Genetic variation within CYP3A4 has been observed to result in alterations in response to simvastatin, which is also primarily metabolized by this enzyme (Elens et al. 2011). It is plausible that CYP3A allelic variants (e.g., CYP3A4*…, CYP3A5*…) could play a role in the biotransformation of guanfacine as well. Variation of other genes associated with guanfacine disposition and response also merit consideration such as ADRA2A. For example, variation within ADRA2A, which encodes for the α-2A adrenergic receptor, has been associated with differential methylphenidate response in children (Polanczyk et al. 2007; Kim et al. 2013). In contrast, there is at present no published literature that describes investigations of ADRA2A variation and guanfacine response in pediatric patients with ADHD.
Conclusions
Immediate release guanfacine, an α-2A agonist, remains a commonly used therapeutic option in the management of impulsive, hyperactive, and disruptive symptoms in preschool-age patients. Although the use of guanfacine in this particular patient population is outside of the current FDA-approved indication, the AAP policy statement on off-label drug use states that: “off-label does not imply an improper, illegal, contraindicated, or investigational use” (Frattarelli et al. 2014). However, there remains a paucity of data regarding both the pharmacokinetics and pharmacodynamics of guanfacine in young children, which may preclude its optimal use.
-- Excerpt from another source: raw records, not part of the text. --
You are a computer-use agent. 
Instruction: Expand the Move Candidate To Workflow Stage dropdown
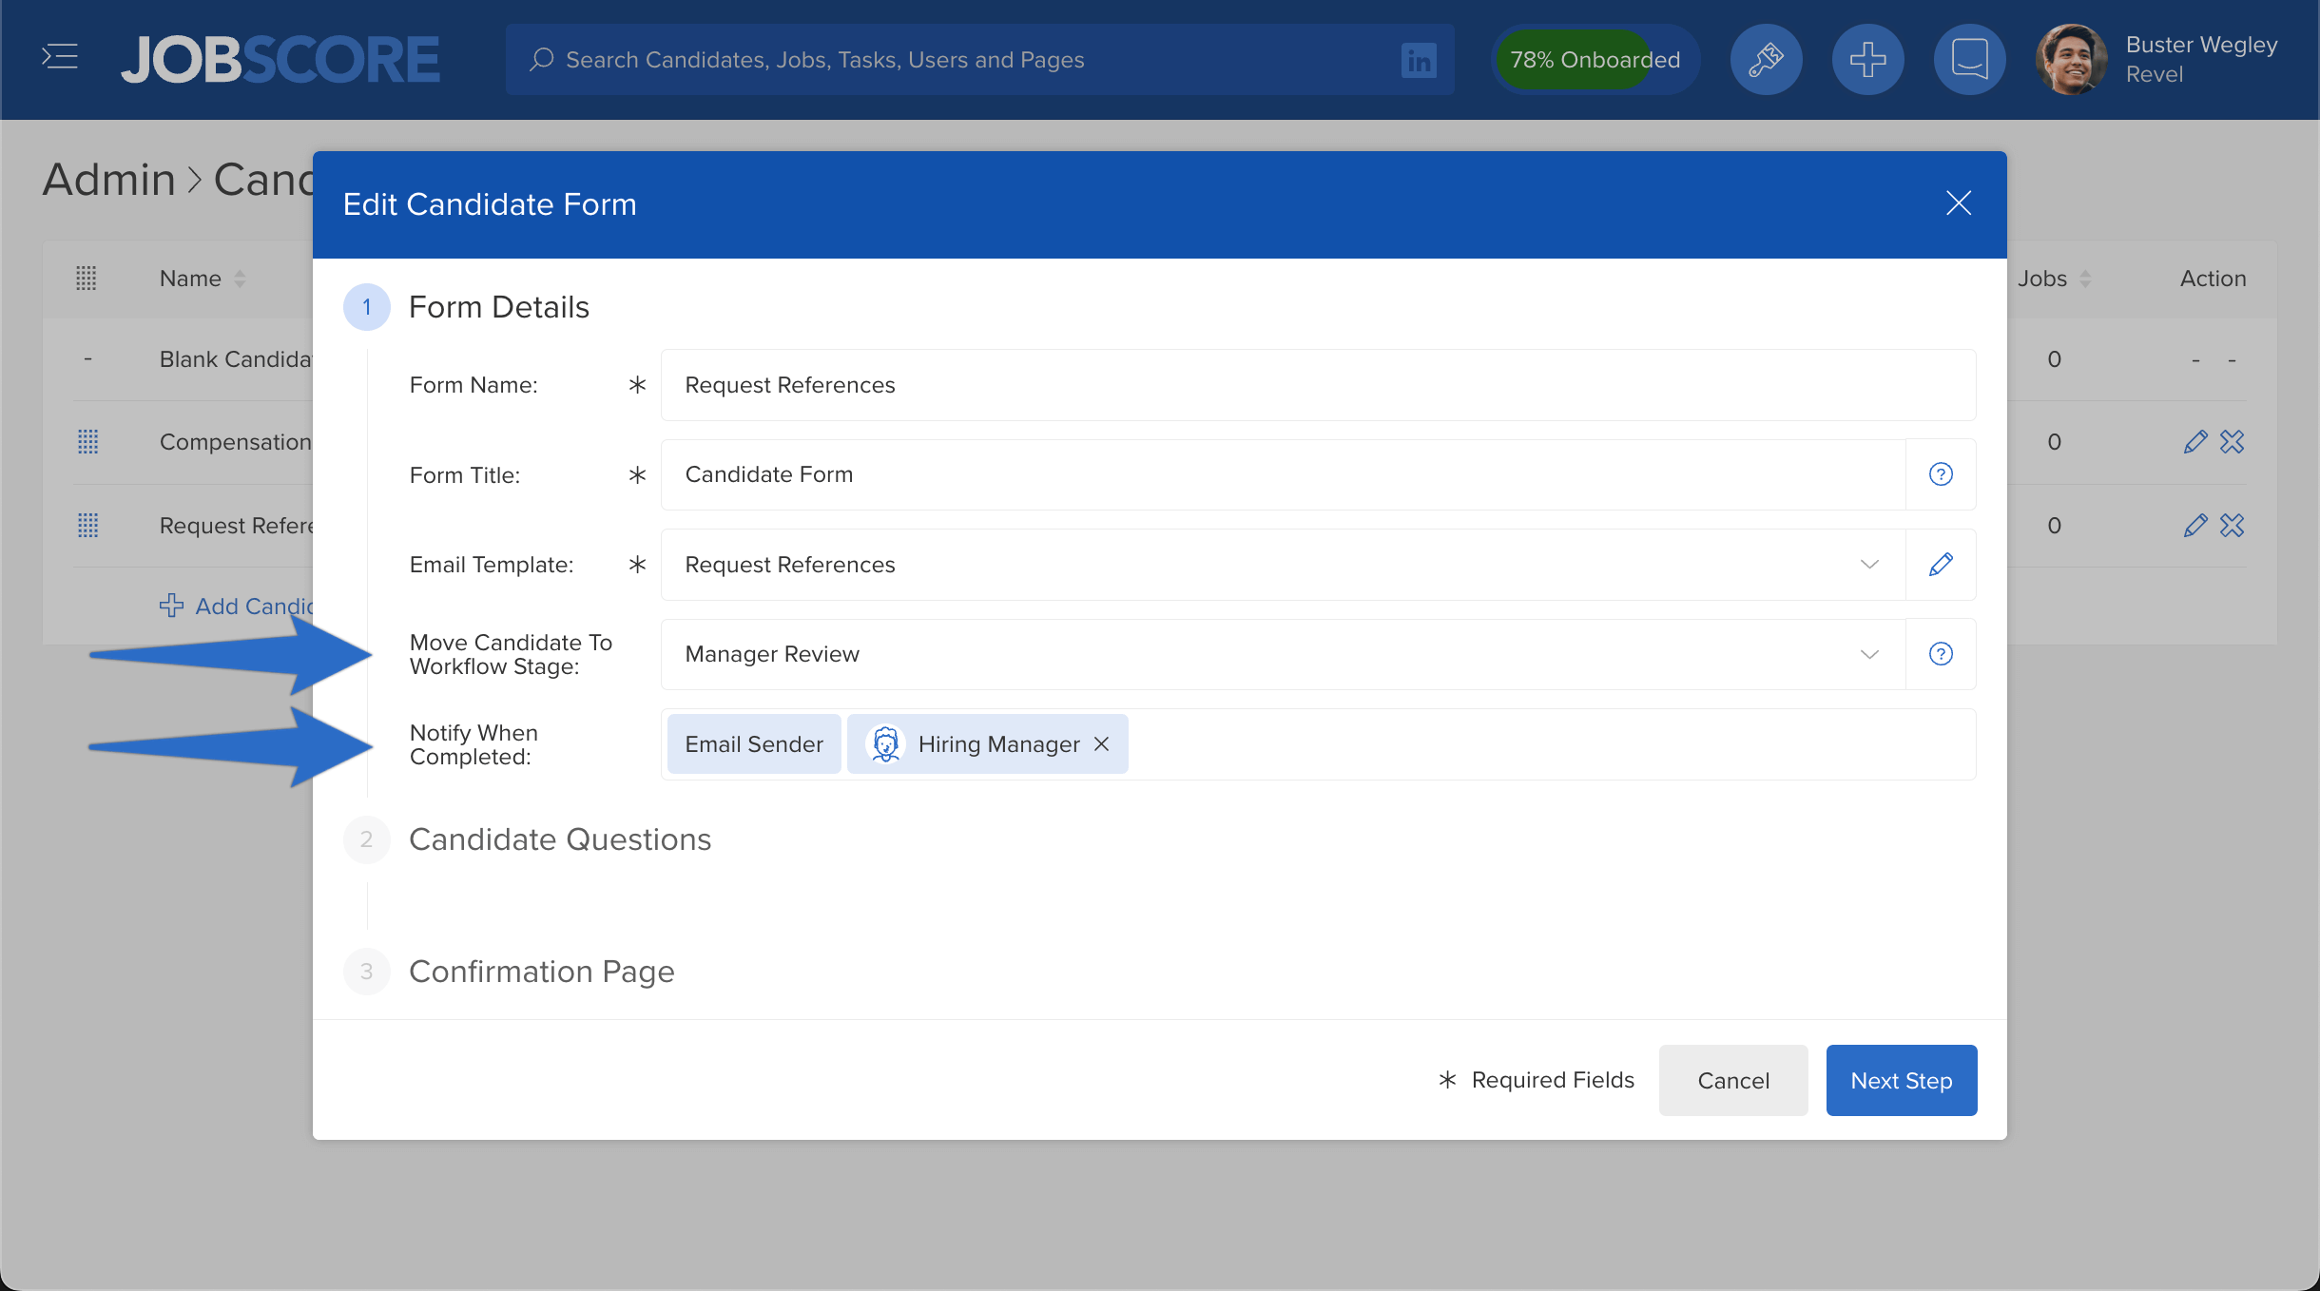click(1868, 653)
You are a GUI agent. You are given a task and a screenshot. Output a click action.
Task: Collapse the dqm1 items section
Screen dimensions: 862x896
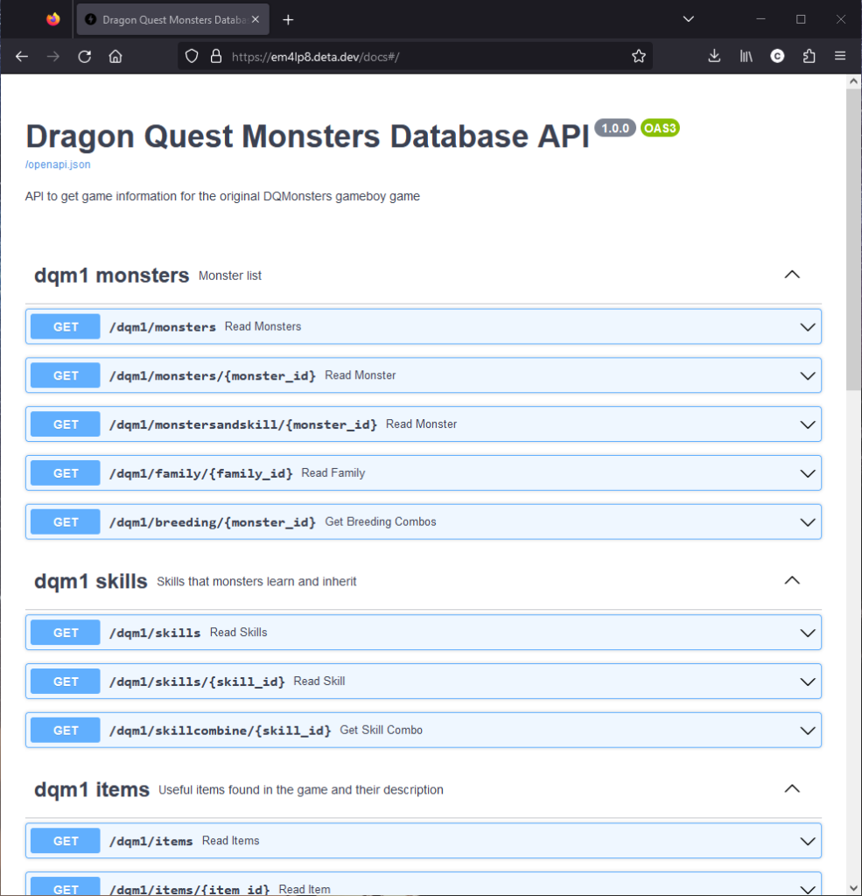pyautogui.click(x=791, y=788)
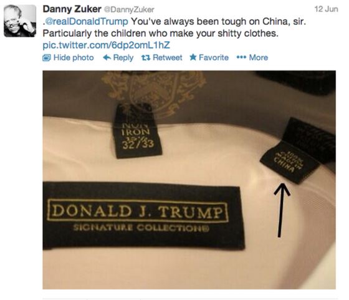Retweet using the Retweet text label
This screenshot has width=349, height=300.
[168, 57]
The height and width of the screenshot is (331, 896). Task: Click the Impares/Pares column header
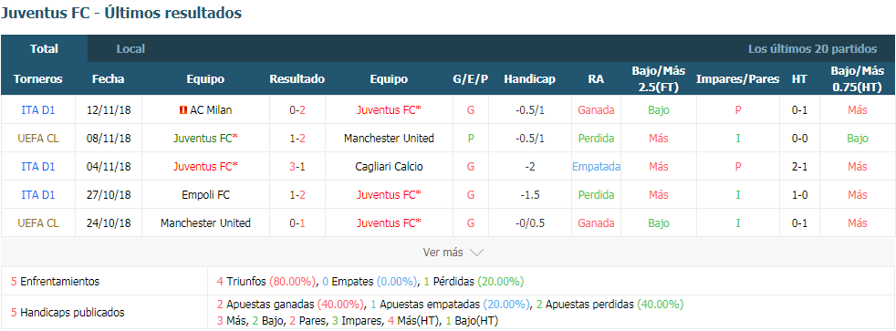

Although the current data support a role for guanfacine treatment in younger children with ADHD, the pharmacologic “information gap” that currently exists, and the lack of a child-friendly liquid formulation can, in some instances, limit the utility of a potentially useful drug simply as a consequence of a relative inability to provide accurate, age-appropriate doses. Future studies are essential to define the pharmacokinetic and pharmacodynamic profile of the drug in the younger age groups, thereby ensuring that safe and effective medications are given to these groups of children. Also, research is needed to inform the development of guanfacine formulations suitable for the treatment of young children with ADHD.
Clinical Significance
Guanfacine is often used in the management of very young children with ADHD; however, there are significant knowledge gaps regarding its use in this population. This review highlights some of these gaps, and discusses steps that can be taken to ensure that effective, accurate, and age-appropriate dosing can be achieved.
Footnotes
Disclosures
No competing financial interests exist.